10. A l'état de l'instruction le moyen tiré de ce que la décision n'a pas pris en compte la particulière vulnérabilité de la requérante souffrant de plusieurs pathologies sévères et de son fils, né en 2022, est propre à faire naître un doute sérieux quant à sa légalité.
11. Il résulte de tout ce qui précède que l'exécution de la décision implicite de rejet de la demande formée par Mme E née le 9 juin 2024, doit être suspendue.
Sur l'injonction :
12. La présente décision implique que l'Office français de l'immigration et de l'intégration rétablisse le bénéfice des conditions matérielles d'accueil à Mme E dans un délai de quinze jours à compter de la notification de la présente ordonnance, l'office du juge des référés interdisant que cette injonction soit rétroactive, sans qu'il y ait lieu de prononcer une astreinte.
Sur les frais de l'instance :
13. Sous réserve que Me Le Gall, avocate de Mme E, renonce à percevoir la somme correspondant à la part contributive de l'État, il y a lieu de mettre à la charge de l'Office français de l'immigration et de l'intégration le versement de la somme de 800 euros à Me Le Gall au titre des dispositions combinées de l'article 37 de la loi du 10 juillet 1991 et de l'article
L. 761-1 du code de justice administrative.
O R D O N N E :
Article 1er : L'exécution de la décision implicite née le 9 juin 2024 par laquelle le directeur de l'OFII a refusé de lui rétablir le bénéfice des conditions matérielles d'accueil est suspendue.

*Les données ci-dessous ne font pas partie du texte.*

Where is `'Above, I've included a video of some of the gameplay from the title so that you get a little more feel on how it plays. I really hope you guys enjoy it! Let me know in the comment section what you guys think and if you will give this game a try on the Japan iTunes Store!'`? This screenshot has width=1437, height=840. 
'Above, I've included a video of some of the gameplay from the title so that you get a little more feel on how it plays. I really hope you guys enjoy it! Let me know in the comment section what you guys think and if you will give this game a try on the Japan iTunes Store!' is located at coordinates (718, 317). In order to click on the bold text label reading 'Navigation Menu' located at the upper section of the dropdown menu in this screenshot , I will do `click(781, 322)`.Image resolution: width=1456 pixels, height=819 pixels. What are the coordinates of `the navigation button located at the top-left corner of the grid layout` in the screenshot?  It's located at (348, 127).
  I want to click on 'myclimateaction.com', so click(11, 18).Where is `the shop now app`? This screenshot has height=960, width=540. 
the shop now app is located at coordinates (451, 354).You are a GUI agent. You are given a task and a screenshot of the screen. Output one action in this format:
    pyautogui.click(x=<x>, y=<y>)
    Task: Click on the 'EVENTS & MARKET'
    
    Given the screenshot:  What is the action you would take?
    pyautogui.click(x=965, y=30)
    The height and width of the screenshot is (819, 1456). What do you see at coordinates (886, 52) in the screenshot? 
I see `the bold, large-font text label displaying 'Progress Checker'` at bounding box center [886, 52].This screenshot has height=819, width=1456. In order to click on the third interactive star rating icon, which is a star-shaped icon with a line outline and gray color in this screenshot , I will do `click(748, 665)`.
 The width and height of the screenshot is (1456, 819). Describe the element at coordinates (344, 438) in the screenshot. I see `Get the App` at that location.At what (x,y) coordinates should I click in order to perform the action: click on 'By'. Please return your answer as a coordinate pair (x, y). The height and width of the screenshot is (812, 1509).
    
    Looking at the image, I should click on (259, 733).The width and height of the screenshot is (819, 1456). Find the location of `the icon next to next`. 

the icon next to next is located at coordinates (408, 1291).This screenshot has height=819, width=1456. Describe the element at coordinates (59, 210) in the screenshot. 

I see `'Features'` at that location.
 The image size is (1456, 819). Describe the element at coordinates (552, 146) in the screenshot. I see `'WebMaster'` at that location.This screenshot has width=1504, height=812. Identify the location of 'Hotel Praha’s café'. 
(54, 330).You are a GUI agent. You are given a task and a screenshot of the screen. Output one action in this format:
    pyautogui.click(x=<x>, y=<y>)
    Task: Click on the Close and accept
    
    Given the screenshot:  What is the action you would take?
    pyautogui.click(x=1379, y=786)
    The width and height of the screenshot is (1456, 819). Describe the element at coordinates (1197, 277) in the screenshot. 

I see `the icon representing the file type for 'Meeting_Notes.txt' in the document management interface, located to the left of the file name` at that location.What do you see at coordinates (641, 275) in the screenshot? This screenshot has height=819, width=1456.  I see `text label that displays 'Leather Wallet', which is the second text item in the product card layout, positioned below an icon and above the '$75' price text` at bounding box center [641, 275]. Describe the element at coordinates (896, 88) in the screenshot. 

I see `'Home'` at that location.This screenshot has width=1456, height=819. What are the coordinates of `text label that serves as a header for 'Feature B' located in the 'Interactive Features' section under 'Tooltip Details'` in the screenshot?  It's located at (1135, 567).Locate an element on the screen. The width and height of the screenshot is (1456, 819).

Article 2 : Il est enjoint à l'Office français de l'immigration et de l'intégration de rétablir le bénéfice des conditions matérielles d'accueil de Mme E dans un délai de quinze jours à compter de la notification de la présente ordonnance.
Article 3 : Sous réserve que Me Le Gall, avocat de Mme E, renonce à percevoir la somme correspondant à la part contributive de l'État, l'Office français de l'immigration et de l'intégration versera la somme de 800 euros à Me Le Gall en application des dispositions combinées de l'article 37 de la loi du 10 juillet 1991 et de l'article L. 761-1 du code de justice administrative.
Article 4 : Le surplus des conclusions de la requête est rejeté.
Article 5 : La présente ordonnance sera notifiée à Mme C E, à Me Le Gall, et au directeur général de l'Office français de l'immigration et de l'intégration.
Fait à Paris, le 20 août 2024.
Le juge des référés,
F. Ho Si Fat
La République mande et ordonne au ministre de l'intérieur et des outre-mer en ce qui le concerne et à tous commissaires de justice à ce requis en ce qui concerne les voies de droit commun, contre les parties privées, de pourvoir à l'exécution de la présente décision.